▸ **TEKS SUMBER**

28.4 C
Jakarta

Partai Ummat: e-Voting Berbasis Blockchain Tak Hanya Hemat 90T tapi juga Kurangi Pelanggaran dan Korban Jiwa Petugas

Baca Juga:

 JAKARTA, MENARA62.COM – Tim kajian Partai Ummat mengenai e-Voting berbasis blockchain menemukan bahwa teknologi baru ini tidak hanya menghemat keuangan negara sampai 90 triliun rupiah, tetapi juga mampu mengurangi kecurangan dan pelanggaran serta menghindari jatuhnya korban petugas pemilu seperti terjadi pada pemilu sebelumnya.

 

Ketua Umum Partai Ummat Ridho Rahmadi yang sekaligus memimpin tim kajian e-Voting mengatakan dari 110 triliun rupiah anggaran Pemilu 2024, sejumlah 76,6 triliun rupiah dialokasikan untuk KPU. Sebesar 54,9% atau 42,08 triliun rupiah di antaranya akan digunakan untuk membayar honor badan ad hoc.

▸ **SOAL**
Salin kembali teks sumber dari "JAKARTA, MENARA62.COM –" sampai "badan ad hoc.", tetapi ganti "menghemat" dengan "menyelamatkan".

▸ **DATA YANG DIBERIKAN**

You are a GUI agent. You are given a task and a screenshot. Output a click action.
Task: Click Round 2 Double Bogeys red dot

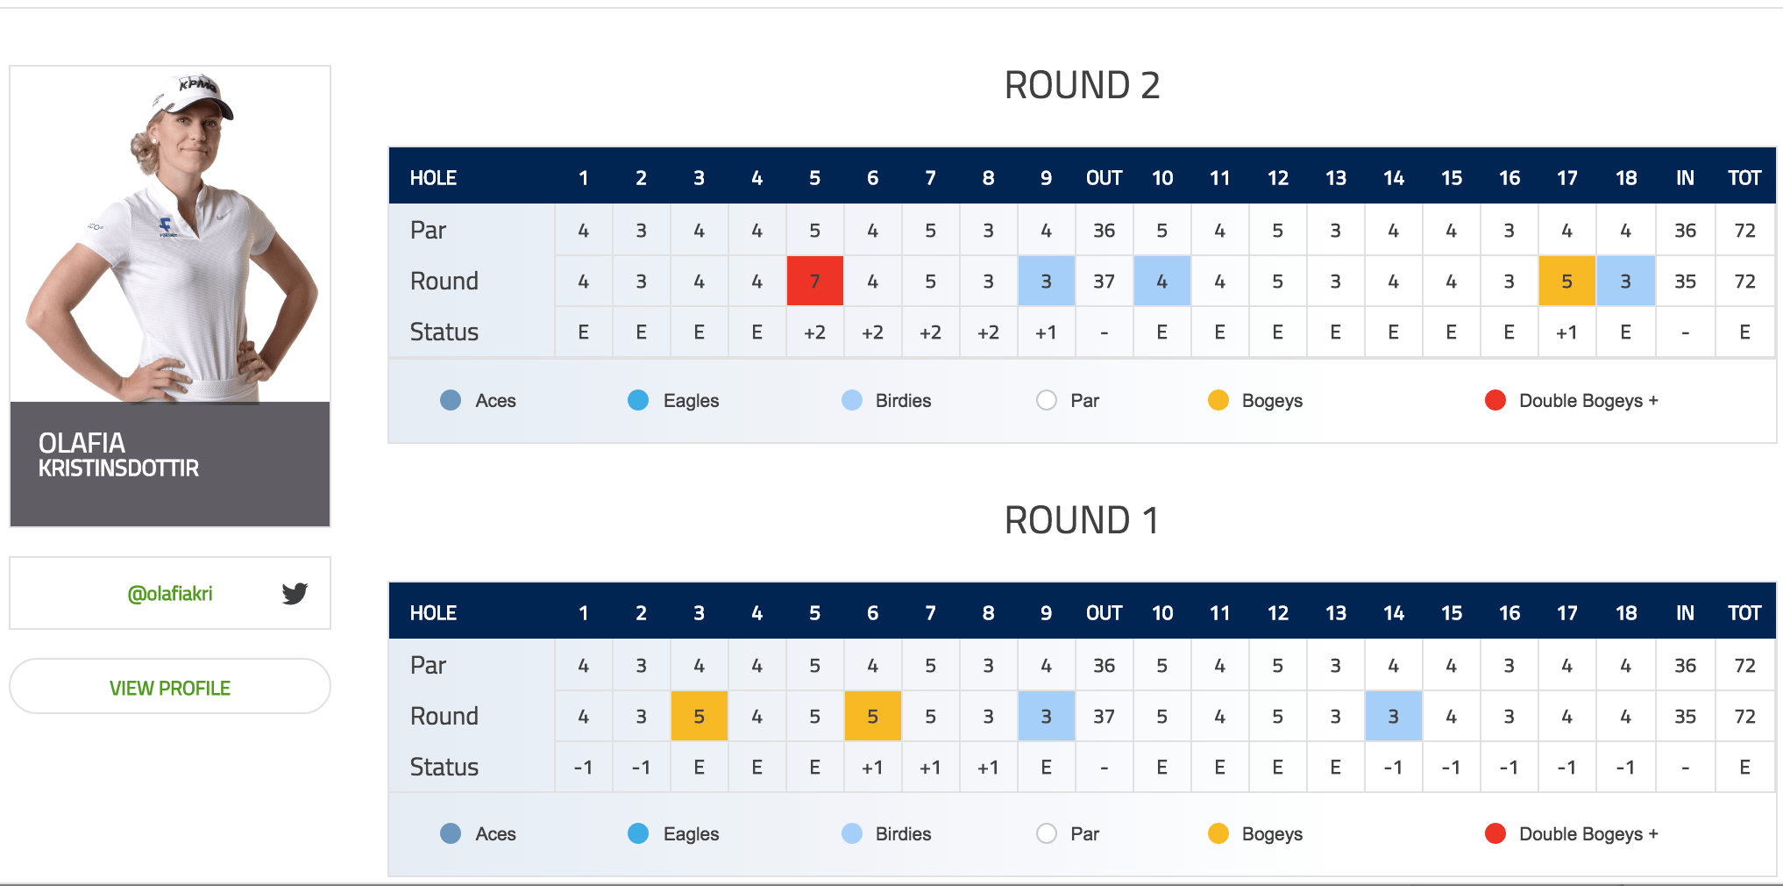point(1495,400)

▸ **JAWABAN LENGKAP**
JAKARTA, MENARA62.COM – Tim kajian Partai Ummat mengenai e-Voting berbasis blockchain menemukan bahwa teknologi baru ini tidak hanya menyelamatkan keuangan negara sampai 90 triliun rupiah, tetapi juga mampu mengurangi kecurangan dan pelanggaran serta menghindari jatuhnya korban petugas pemilu seperti terjadi pada pemilu sebelumnya.

 

Ketua Umum Partai Ummat Ridho Rahmadi yang sekaligus memimpin tim kajian e-Voting mengatakan dari 110 triliun rupiah anggaran Pemilu 2024, sejumlah 76,6 triliun rupiah dialokasikan untuk KPU. Sebesar 54,9% atau 42,08 triliun rupiah di antaranya akan digunakan untuk membayar honor badan ad hoc.